Some Floridians have moved out of the state or considered moving as a result of the so-called Don’t Say Gay law. In a report published in January, before the law was expanded, the Williams Institute at UCLA School of Law found that 56% of 133 LGBTQ parents surveyed in Florida said they had considered moving out of the state because of the measure.

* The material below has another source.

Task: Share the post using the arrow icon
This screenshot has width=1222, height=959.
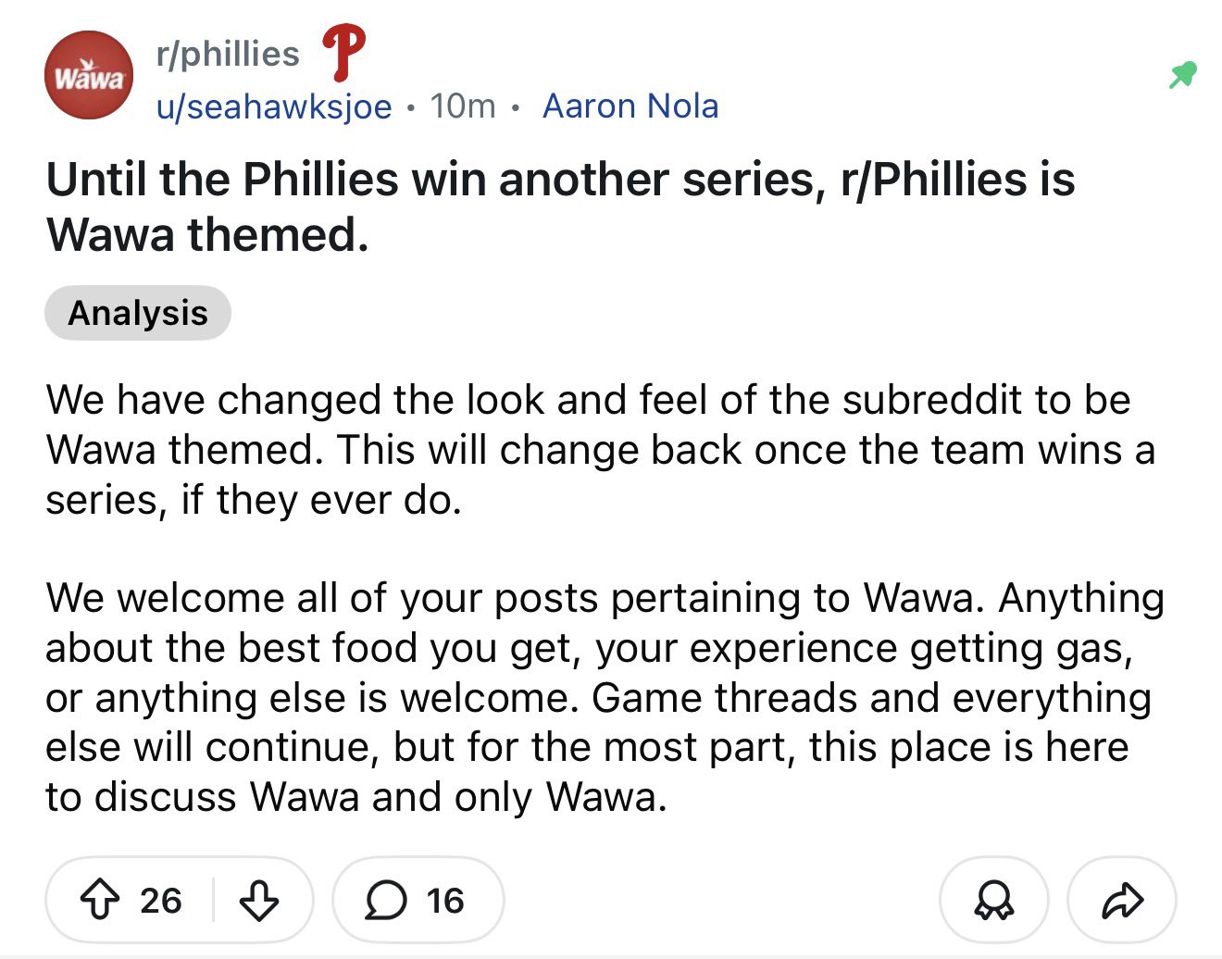Action: point(1122,900)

Another Williams Institute report, which was conducted in March 2023, when the bill’s expansion was being debated, surveyed 106 Florida parents, both LGBTQ and non-LGBTQ, and found 40% said they had considered moving out of the state as a result of the law. 

Jon Harris Maurer, the public policy director at Equality Florida, an LGBTQ advocacy group founded in 1997, said that this year the organization heard concerns from more parents and families than ever before. 

“Families were afraid to send their children to school because protections had been eliminated, bullying was on the rise, and teachers were being forced back into the closet,” he said. “On top of that, school districts were telling teachers to remove ‘safe space’ stickers and to strip books off the classroom and library shelves.”

School board members from one-third of school districts in the state, representing the majority of Florida’s student population, also reached out to Equality Florida during the 2023-24 school year to say their districts had struggled to interpret the laws and that the state is “refusing to clarify them, amplifying confusion and fear,” Harris Maurer said. 

Cordero, who graduated in May and decided to pursue college in New York City, said that though New York isn’t perfectly safe, she hopes to be able to live her “best life” there. 

“I’m able to use the women’s bathrooms, I’m going to be able to stay in women’s dorms — just be myself basically,” she said. “When I’m in New York, I’m going to be free.”